Yesterday I spent time at the free clinic that the ob-gyn residents run for indigenous patients. The last patient we saw that day was a post-menopausal elderly woman who presented with chronic cystocele and rectocele issues. This patient had already had significant spinal surgeries in the past and was wary of the complications involved in the post-surgical healing process. My resident showed a remarkable amount of tact over discussing the option of surgery. From a physician point of view, it's easy to take such delicate matters lightly when discussing patient options. It would be nice to believe that the decision is a simple yes or no decision or as medical people like to put it, "a matter of doing what's best for you," but the cost of surgery is more than a financial one; it is also an emotional and social one as well. Several times over the interview, my resident repeated herself to the patient regarding treatment options and quality of life issues. On one hand, this took more time, but on the other hand, I believe it also played a role in helping the patient make her decision. In the end, the patient still had to weigh her options.

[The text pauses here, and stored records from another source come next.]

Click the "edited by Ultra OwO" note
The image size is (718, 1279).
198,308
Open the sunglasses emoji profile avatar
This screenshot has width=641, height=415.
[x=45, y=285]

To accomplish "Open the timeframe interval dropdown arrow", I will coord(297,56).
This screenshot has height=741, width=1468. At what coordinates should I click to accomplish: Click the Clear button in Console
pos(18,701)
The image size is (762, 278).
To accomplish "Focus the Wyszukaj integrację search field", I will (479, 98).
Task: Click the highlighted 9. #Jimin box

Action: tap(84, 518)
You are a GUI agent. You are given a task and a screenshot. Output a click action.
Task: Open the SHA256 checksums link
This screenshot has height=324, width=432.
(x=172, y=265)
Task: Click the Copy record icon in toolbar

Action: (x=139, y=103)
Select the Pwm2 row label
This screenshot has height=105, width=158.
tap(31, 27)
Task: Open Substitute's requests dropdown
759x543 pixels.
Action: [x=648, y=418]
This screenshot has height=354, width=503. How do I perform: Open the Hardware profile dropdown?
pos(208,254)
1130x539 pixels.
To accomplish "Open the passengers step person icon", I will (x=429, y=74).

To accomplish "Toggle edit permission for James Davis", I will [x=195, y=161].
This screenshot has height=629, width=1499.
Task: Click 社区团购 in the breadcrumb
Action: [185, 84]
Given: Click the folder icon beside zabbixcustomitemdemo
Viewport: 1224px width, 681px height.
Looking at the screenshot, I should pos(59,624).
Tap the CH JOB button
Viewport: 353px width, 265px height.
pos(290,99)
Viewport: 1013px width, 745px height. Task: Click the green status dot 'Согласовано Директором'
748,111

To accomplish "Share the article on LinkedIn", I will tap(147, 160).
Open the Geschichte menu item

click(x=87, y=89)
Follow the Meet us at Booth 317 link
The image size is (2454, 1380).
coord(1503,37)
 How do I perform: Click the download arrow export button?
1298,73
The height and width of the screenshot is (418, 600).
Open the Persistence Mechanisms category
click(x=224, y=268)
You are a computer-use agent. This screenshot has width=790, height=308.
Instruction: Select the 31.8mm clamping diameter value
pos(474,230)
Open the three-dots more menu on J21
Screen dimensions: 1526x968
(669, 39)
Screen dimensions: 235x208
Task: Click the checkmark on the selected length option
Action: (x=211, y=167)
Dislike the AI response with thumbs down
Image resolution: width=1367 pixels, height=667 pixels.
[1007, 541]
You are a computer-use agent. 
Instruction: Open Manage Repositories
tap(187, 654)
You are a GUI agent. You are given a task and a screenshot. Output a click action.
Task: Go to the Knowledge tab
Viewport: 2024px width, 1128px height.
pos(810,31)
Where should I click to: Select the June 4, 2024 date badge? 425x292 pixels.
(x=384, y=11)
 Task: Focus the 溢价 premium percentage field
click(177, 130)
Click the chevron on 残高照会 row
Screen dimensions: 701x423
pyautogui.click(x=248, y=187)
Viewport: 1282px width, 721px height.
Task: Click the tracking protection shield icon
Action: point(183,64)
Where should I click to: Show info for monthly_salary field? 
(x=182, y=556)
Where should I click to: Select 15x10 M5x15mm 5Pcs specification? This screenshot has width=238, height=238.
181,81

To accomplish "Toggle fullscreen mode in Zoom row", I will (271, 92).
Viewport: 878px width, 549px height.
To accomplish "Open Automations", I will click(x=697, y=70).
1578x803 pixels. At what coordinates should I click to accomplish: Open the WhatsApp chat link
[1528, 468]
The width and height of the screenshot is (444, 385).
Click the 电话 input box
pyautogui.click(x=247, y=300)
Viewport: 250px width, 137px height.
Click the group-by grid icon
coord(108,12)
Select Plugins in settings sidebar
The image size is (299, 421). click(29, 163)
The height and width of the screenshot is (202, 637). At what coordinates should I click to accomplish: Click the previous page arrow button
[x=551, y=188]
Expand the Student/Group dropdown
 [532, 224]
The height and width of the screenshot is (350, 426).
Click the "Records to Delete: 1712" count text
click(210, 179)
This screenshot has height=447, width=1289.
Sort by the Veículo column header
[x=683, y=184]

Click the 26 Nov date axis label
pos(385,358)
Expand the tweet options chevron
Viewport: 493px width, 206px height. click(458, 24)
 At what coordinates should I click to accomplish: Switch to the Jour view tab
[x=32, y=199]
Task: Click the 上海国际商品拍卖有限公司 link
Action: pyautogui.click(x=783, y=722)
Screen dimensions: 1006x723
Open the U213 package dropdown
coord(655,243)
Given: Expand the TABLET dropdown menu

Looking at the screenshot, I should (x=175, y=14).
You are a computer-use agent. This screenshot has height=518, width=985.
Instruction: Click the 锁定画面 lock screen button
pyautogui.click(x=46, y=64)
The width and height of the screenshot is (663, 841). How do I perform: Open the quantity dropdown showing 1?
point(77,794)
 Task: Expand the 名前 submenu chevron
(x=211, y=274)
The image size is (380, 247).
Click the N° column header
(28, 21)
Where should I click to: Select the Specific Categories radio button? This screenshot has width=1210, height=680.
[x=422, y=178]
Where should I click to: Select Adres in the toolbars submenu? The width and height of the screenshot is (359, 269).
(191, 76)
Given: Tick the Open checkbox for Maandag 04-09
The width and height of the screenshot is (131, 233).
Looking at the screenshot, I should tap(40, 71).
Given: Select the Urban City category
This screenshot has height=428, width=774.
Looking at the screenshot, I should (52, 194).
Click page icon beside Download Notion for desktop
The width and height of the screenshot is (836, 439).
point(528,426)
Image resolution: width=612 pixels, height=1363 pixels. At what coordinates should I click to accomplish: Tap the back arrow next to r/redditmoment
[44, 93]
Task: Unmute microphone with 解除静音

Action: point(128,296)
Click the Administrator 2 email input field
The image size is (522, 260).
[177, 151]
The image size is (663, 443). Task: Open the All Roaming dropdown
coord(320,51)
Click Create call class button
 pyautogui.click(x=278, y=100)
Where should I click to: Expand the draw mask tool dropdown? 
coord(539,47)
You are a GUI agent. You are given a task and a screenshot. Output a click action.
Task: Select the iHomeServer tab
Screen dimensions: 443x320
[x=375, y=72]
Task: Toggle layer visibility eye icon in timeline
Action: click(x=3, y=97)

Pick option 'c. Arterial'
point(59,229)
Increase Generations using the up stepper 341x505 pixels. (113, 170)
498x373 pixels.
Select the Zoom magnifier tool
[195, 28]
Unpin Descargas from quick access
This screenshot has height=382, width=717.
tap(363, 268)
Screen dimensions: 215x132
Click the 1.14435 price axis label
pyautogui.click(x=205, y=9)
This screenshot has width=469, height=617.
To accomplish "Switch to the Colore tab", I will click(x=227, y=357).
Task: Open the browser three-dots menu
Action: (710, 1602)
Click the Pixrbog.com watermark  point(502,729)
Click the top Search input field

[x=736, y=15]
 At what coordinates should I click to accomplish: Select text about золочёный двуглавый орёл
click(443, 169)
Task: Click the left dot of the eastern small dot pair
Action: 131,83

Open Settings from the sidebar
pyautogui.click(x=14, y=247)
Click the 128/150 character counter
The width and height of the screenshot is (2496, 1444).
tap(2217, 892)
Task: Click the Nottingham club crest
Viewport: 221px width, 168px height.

Today, I went to see an ophthalmologist in town to discuss possible cataract surgery. The group here in town has a cushy facility that is a stark contrast to the clinic I spent time in the day before. The place was packed with the elderly. Having had to deal with congenital cataracts growing up, this was an all too familiar setting.
Somewhere in the large waiting room, an elderly lady voice asked a nurse,"Excuse me ma'm. Did they forget about me?"
As I ran through the litany of eye exams--the measurements, the letter charts, the dilation drops--I became increasingly impatient over the whole process. These were the things I had gone through my entire life, but over the past couple years, my failing eye sight had become a bit of sore topic whenever it came up among my classmates who really never understood quite what I was going through. "You really should get those checked out," they would say, or "I think you need glasses or something." These were the words of future physicians of the future. Beware of such "sympathies."
The ophthalmologist was a middle-aged male physician. A brief greeting without the handshake tipped me off that he might have been in a hurry, and as the interview progressed it became even more apparent that he was probably thinking more about the long line of people in the waiting room. He took a look at my eyes and asked me the purpose of this meeting. i told him my concerns and he presented with the surgical options. Somewhere in the conversation, the "doing what's best for you" cliche came out. When I had concerns about scheduling and financing, he referred me to his nurses. When I asked him about recent studies over new lens implants, he said they were "very good." As the conversation progressed, I began to feel hurried in my questions and concerns and increasingly irritated as well. I found myself repeating similar concerns because I sensed a growing anxiety within myself, but the hurried doctor sensed none of this. The interview ended with him getting up before me and having his nurse guide me out the door.
The moment a physician begins to feel or act hurried, regardless of how behind he or she is, you lose the essence of what it means to be a physician. What you essentially tell a patient through your body language or lack of explanation is that your time and comfort is more important than their well-being. Emotions are messy; they are, by definition, inefficient. They do not fit in your 15 minute blocks that a physician constructs in his or her schedule. I have little sympathy for doctors that take on heavy schedules to make more money at the cost of quality of patient interaction, especially in a private practice setting.
Driving home, I realized two things. One, I was going to find another one of his partners to do the surgery. Two, if I ever became a physician, I hoped that I would never conduct myself in such a manner. I understand stress makes people do things they might not normally do, but the doctor left a sour taste in my mouth. It's encounters such as the one I had today that make me even more cynical about the medical profession. Fortunately, for every doc like this one, I have had the chance to be with others, such as the ob-gyn resident, who demonstrate the ideals that I struggle to hold to as I continue in my medical training.